Virginia Woolf’s famous description of Clarissa Dalloway’s day of party prep was presumably what the Bloomsbury Hotel had in mind when dreaming up their new terrace, an oasis of calm slap bang in the middle of London’s hustle & bustle.

A stone’s throw away from Tottenham Court Road and all of its tech megastores and headache-inducing roadworks, Dalloway Terrace is a cosy respite from the February cold, all glowing lanterns, fairy lights and foliage creeping up red brick walls of the building, which was originally built for the Women’s Institute. We’re greeted with a flute of the restaurant’s signature champagne cocktail – the Mrs Dalloway (£12) – a blend of Angostura bitters and Perrier-Jouet, complete with a hefty kick of Courvoisier VSOP.

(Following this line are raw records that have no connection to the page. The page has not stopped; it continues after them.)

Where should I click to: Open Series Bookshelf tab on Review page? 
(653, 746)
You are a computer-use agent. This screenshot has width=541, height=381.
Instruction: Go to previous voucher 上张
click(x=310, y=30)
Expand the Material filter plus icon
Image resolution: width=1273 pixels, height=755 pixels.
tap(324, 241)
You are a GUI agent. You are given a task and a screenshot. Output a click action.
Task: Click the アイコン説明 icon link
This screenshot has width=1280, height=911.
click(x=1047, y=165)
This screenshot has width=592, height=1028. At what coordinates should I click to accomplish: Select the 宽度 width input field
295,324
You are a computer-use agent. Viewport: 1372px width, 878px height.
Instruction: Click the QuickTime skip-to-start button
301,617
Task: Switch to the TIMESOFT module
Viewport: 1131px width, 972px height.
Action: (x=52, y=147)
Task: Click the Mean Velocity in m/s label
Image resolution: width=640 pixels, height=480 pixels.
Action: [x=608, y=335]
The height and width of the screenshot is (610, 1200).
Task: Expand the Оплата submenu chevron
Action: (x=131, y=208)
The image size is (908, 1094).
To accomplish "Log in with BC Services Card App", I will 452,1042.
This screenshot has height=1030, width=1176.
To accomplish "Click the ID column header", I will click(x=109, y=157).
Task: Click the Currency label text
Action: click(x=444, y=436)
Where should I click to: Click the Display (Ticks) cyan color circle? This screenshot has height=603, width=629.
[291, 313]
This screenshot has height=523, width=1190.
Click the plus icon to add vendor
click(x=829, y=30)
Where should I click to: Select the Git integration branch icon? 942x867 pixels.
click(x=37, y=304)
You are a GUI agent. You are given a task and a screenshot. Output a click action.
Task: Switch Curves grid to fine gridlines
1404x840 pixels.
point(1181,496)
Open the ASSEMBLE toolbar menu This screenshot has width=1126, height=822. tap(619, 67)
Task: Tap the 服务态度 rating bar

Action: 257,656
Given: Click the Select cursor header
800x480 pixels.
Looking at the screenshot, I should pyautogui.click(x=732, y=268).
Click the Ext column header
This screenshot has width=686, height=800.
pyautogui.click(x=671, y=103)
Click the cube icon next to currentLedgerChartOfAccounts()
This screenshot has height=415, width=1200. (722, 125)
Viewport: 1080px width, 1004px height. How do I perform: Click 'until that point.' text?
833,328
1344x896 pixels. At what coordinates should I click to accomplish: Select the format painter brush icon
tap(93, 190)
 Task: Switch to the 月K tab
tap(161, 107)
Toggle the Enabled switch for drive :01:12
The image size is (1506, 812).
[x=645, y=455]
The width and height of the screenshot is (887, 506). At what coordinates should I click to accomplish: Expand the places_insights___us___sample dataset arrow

Although the space is designed to be a sun trap for the summer months, with removable conservatory-style panels for the ultimate vitamin D fix, the strategically placed heaters and wool blankets make it an ideal place to cosy up to someone in the chilly portion of the year (I’m kicking myself for bringing my brother…)

While the restaurant’s décor feels quintessentially English, the Terrace’s menu is inspired by French and pan-Mediterranean cooking as well as British, with an emphasis on simplicity. We’re talking old school staples like prawn cocktail and coq au vin, but presented immaculately and with bags of flavour. My small plate of choice is waves of organic Scottish smoked salmon resting on slices of sweet, dense Guinness bread (I could’ve eaten a whole basket of that) and a spritz of lemon (£9), while the beef carpaccio with creamed horseradish and pickled walnuts (£11) is melt-in-the-mouth.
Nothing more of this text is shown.